The race was held regularly in the decades that followed. And similar races have taken off in other French cities, like Marseille and Nice, and beyond, including in Hong Kong, Buenos Aires and San Francisco. Some towns in the United Kingdom have put their own spin on the event, CNN reports, swapping out the coffee and croissant for a pint of beer.
Paris paused the race in 2011, reportedly due to budget constraints.
The city is home to some 150,000 cafes and restaurants, according to a 2023 report, but Tebben says that number has shrunk over time, especially as young people increasingly gravitate towards places with fast service and strong Wifi.
Given economic and political realities, she says she's not surprised that the race faded away — or that city officials decided to bring it back this year, ahead of the summer Olympics.

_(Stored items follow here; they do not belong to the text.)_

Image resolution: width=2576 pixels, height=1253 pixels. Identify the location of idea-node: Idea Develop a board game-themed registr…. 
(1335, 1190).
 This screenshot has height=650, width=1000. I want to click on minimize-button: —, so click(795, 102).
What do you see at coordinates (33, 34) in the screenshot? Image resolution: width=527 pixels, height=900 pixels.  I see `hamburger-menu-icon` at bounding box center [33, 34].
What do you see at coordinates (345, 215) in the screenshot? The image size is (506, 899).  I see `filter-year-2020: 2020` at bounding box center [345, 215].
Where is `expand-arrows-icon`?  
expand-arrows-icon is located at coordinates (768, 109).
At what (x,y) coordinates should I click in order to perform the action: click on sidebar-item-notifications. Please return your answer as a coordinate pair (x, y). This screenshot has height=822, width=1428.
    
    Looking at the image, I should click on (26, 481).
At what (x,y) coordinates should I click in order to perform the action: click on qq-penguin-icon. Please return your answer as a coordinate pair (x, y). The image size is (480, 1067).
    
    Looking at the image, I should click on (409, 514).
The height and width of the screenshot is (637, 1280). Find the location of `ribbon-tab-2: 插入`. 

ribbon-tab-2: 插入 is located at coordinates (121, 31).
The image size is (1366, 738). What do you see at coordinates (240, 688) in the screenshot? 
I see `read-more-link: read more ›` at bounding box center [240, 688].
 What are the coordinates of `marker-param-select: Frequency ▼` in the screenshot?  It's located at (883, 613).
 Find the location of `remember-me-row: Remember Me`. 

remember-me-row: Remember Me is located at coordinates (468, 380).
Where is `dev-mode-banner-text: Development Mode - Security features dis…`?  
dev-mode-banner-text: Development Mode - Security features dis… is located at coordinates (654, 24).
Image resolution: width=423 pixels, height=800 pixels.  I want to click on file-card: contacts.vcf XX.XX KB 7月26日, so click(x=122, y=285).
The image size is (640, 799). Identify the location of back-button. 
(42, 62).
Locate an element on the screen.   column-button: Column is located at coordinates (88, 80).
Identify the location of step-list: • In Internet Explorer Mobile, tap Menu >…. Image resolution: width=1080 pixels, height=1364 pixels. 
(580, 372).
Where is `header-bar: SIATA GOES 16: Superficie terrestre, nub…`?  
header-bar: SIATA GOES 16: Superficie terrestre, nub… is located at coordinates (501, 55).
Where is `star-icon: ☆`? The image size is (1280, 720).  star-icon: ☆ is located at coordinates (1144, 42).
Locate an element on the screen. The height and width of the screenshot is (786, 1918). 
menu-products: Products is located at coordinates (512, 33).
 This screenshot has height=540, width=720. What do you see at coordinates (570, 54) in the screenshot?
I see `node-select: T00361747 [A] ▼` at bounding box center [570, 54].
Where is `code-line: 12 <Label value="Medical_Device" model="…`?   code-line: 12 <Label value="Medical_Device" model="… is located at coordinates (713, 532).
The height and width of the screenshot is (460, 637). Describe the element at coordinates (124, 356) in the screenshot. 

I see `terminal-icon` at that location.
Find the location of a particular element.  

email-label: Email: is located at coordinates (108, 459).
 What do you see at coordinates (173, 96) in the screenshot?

"The way [the French] do sports is a little different, and everything in Paris is a little bit more elegant," she said, noting that France doesn't have the same sort of public gym culture as the U.S. "So I love with this race that you can't run, you have to walk. You can't hold the tray with both hands, you can switch it from hand to hand. I just think that's a very French rendering of ... an athletic contest, with all the style and the sort of panache of what the French are about, especially in Paris."
Meanwhile, the summer Olympics are getting closer
Eau de Paris contributed the equivalent of more than $100,000 to cover the cost of the trays, aprons, coffee and croissants, according to the Guardian.
The water company says the race has the same objectives as before — "to promote sport and French excellence in service" — with a new focus on reducing plastic waste.
It's part of the utility's larger campaign against single-use plastic water bottles, which includes encouraging restaurants and businesses to pledge to refill patrons' water bottles with tap water for free.
"In a city that is about to host the greenest Olympic Games in history and two days before World Water Day, it is important that even our oldest traditions take a step towards a greener future," it said.
Tebben says she's glad to see the race return, and, alongside the Olympics, hopes it will help re-energize Paris's café spirit, which she describes as a sort of "eternal pleasure."
The Olympics are a chance for France to showcase its innovations, from environmental initiatives to culinary fusion, Tebben says. To her, the race shows how old traditions can be modernized, without being scrapped altogether.
"They're proud of it and they're not going to try to change it because the world has changed," she said. "There's some comfort in that too, that it's still going on: Waiters are still there, doing what they've always done and doing it properly."